Output the material exactly, starting with the line that contains "The image size is (1083, 704)." and going on through the line that contains "This screenshot has height=784, width=1548.", with both of those lines included. Leave the pictures out of your answer.

Screen-element location records:
** Begin **
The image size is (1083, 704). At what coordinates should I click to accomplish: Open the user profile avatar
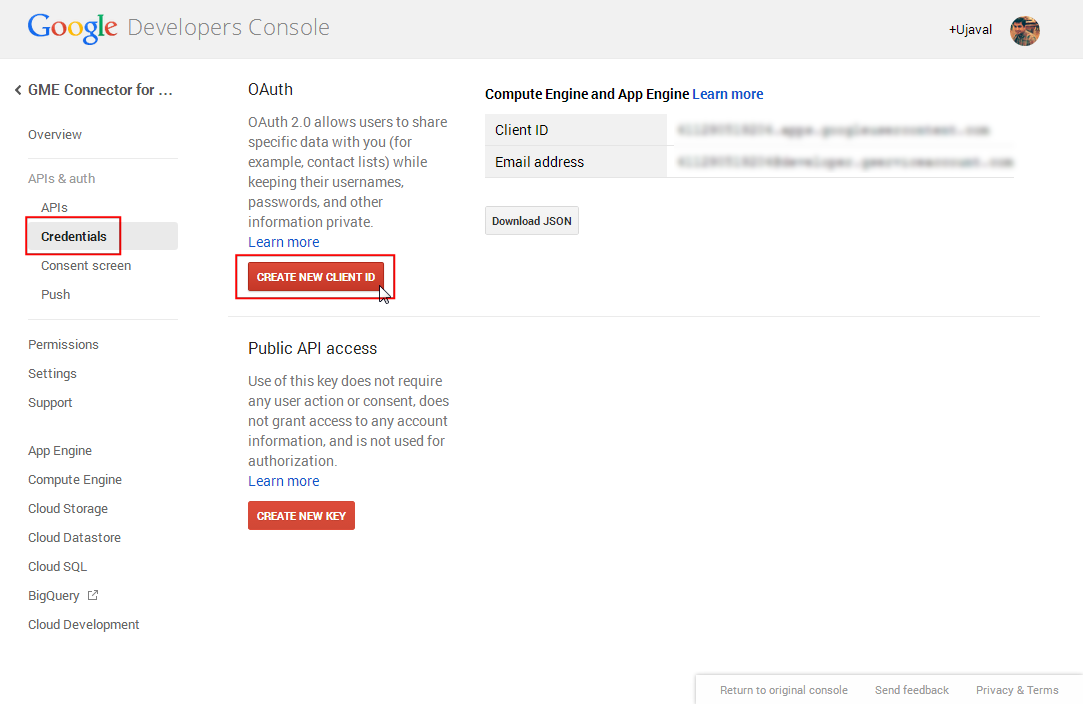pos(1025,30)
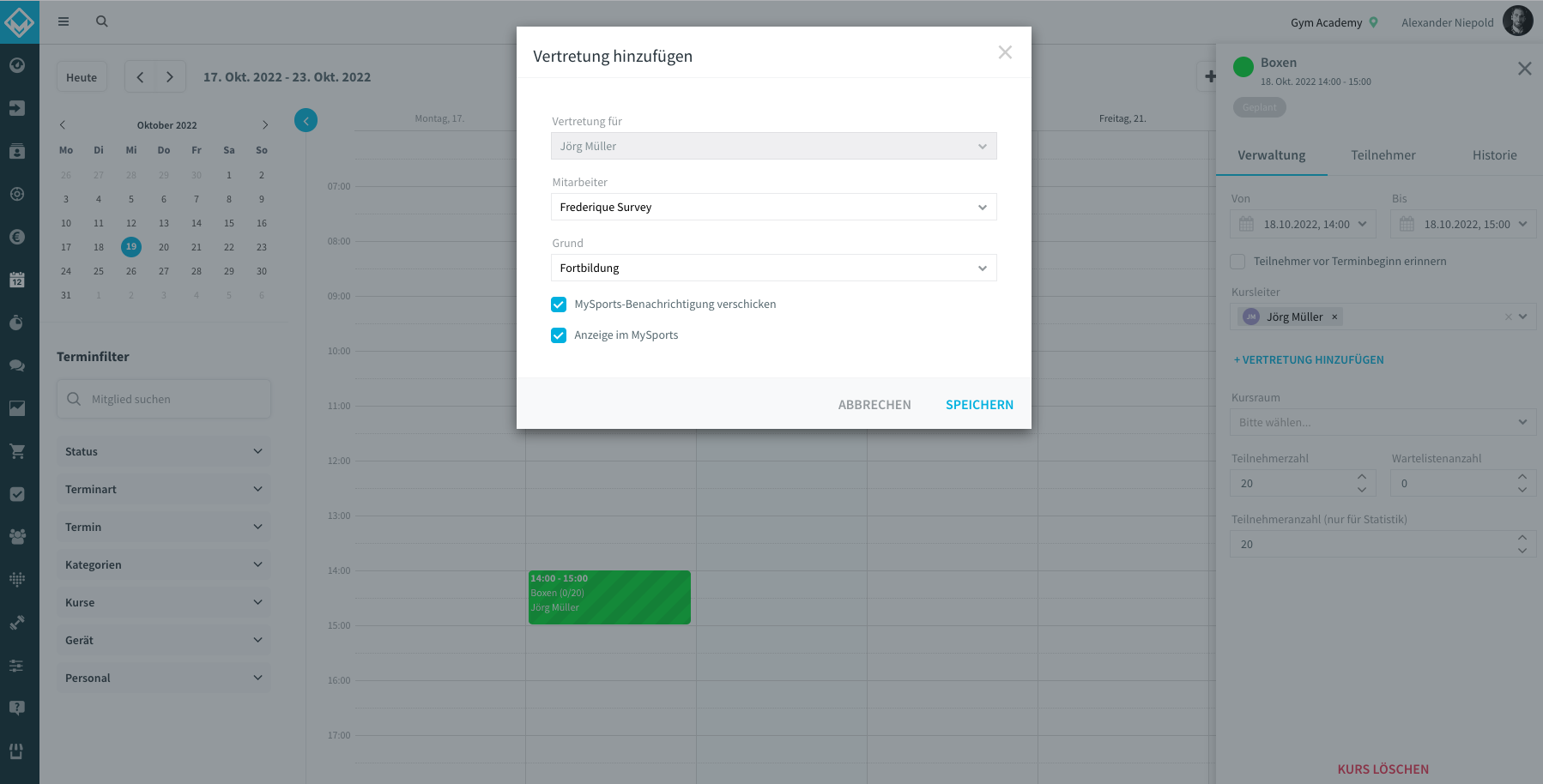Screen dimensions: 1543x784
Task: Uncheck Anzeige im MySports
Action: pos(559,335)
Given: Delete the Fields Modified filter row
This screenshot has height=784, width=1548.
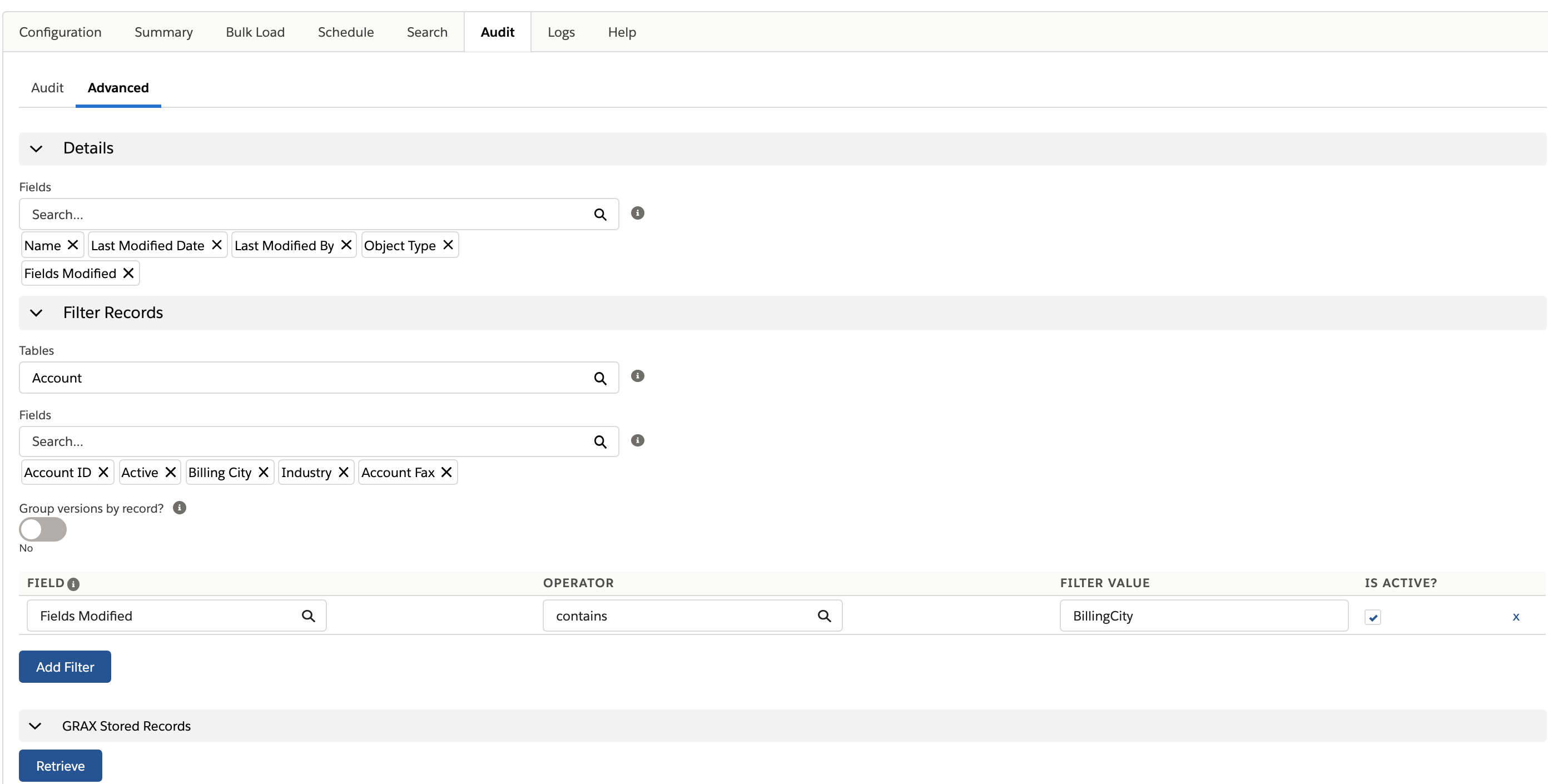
** End **
** Begin **
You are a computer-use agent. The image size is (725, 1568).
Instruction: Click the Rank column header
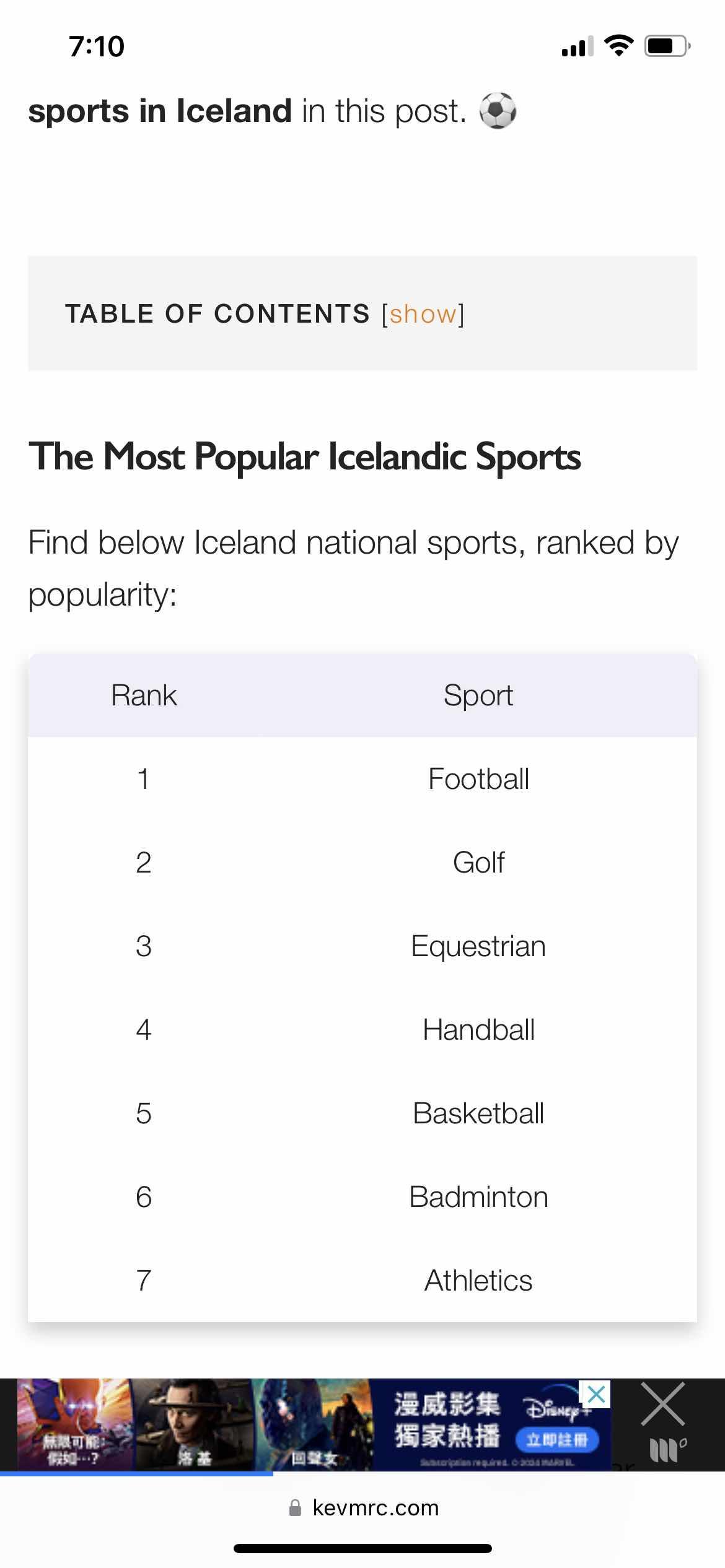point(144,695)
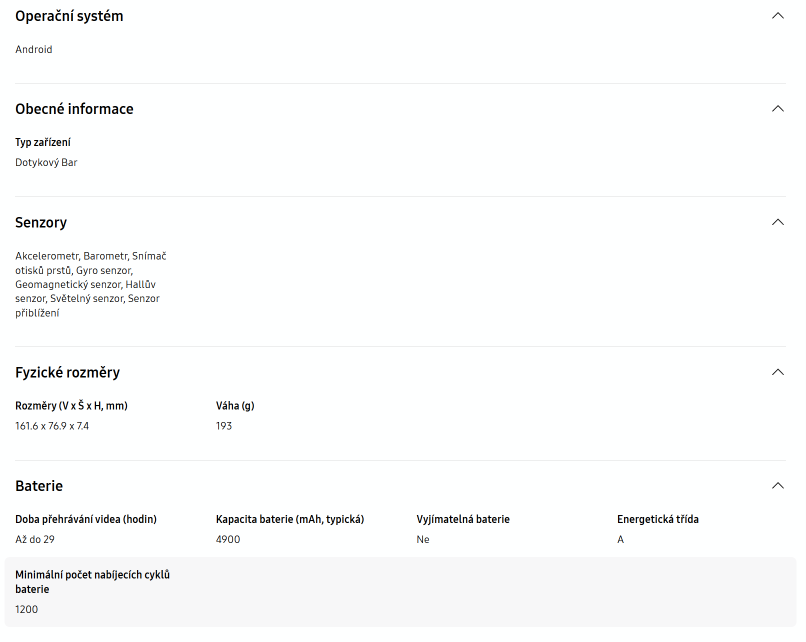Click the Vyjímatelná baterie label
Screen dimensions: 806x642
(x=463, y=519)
** End **
FULL OUTPUT:
The image size is (1083, 704). At what coordinates should I click to accomplish: Open the user profile avatar
pos(1025,30)
Screen dimensions: 1543x784
Task: Uncheck Anzeige im MySports
Action: pos(559,335)
Given: Delete the Fields Modified filter row
This screenshot has height=784, width=1548.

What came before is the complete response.